Foreign funds set to enter forward currency market 

Our Banking Bureau  
Mumbai, Aug 20: The currency forwards market is finally set to witness the entry of foreign institutional investors (FIIs) in a big way. The FII participation in the forwards market has been negligible so far as they were allowed to take cover only for their incremental investments as well as capital appreciation from June 11.

The Reserve Bank on Thursday announced that FIIs will be allowed to take forward cover up to 15 per cent of the value of their investments as on June 11. The new measure will be in addition to the forward cover facility available for incremental investments.

The RBI has also stated that the forward cover facility will be increased to cover additional investments in future. "Over a period of time, it is proposed to gradually extend the facility of forward cover to the existing investments of FIIs in the equity markets. Initially, ADs (authorised dealers) will be allowed to offer forward cover facility to FIIs to the extent of 15 per cent of the value of their investments as on June 11, 1998," an RBI announcement said.

Participants expect an increase in FII activity in the forward market. The FIIs are yet to take forward contracts for any substantial amounts as the stock markets have registered very little appreciation since June 11.

Fresh purchases by FIIs have not amounted to much as they have been net sellers for most of the days on the bourses since June 11. The rupee, too, was stable from June 11 till the second week of August before it came under selling pressure following the weakness in the Japanese Yen.

Following Thursday's announcement, many of the old FII funds are likely to take forward cover on some portion of their earlier investments. A handful of them had been taking forward cover in the non-deliverable rupee forward (NDF) market abroad on their Indian equity exposure as they were not allowed to do so in India. The forward premium in the NDF market is expected to come down following the RBI announcement. The NDF market premium is often substantially higher than that available in the Indian forward market.

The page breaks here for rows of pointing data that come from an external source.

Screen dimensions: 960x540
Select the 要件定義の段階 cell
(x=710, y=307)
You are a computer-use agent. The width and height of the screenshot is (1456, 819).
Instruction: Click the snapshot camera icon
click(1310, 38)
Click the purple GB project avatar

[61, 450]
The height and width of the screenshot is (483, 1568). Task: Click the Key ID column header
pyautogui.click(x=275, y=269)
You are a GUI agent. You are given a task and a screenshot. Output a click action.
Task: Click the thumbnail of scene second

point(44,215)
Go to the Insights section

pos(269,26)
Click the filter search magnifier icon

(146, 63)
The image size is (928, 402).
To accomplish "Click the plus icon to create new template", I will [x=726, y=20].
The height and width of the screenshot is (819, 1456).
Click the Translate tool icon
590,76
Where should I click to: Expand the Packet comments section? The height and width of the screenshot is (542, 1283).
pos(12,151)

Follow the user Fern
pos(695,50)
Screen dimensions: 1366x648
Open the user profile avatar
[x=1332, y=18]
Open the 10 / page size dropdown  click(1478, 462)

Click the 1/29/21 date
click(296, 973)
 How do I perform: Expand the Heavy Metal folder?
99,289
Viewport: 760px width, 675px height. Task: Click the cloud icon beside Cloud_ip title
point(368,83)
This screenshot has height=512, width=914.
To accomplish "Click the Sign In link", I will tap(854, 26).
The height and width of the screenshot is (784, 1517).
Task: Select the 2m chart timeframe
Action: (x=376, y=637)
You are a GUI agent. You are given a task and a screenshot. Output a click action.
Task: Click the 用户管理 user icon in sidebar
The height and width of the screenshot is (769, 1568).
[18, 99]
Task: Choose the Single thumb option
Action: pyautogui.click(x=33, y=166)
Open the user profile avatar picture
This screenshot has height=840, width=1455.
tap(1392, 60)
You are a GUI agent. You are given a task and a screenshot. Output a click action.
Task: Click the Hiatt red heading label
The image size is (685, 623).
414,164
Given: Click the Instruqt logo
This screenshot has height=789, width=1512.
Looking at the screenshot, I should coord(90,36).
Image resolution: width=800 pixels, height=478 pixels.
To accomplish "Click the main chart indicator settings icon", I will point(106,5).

FIIs are not expected to take forward cover with immediate effect as the forward rates shot up on Thursday after the RBI announcement. This is expected to be a temporary phenomenon which may last for a week.

Marketmen say the high forward rate of around 11 per cent on Thursday is primarily due to the sudden reversal of trading position that banks arbitraging between the domestic call and forex market had to take after the RBI announcement. FIIs may wait for the six-month forward rates to come down to around 7-8 per cent before they take cover.

Step by Step

April, 1998 -- forward cover for FII debt investments

June 11, 1998 -- forward cover for incremental FII equity investments

June 19, 1998 -- forward cover for appreciation on the value of investments

August 20,1998 -- forward cover for 15 per cent of equity investments

INSIGHT

Scope will have to be extended

Providing forward cover for FII equity investments is meant to be a confidence boosting measure, but here too the RBI has proposed to do it piecemeal rather than in a meaningful manner. The real problem with foreign investors is the perceived value of the rupee and not the availability of forward cover, though it helps to have some cover. The high forward cover rates make it expensive for FIIs to take cover under the present conditions. But sooner or later the RBI will have to extend forward cover for FII equity investments without any reservations.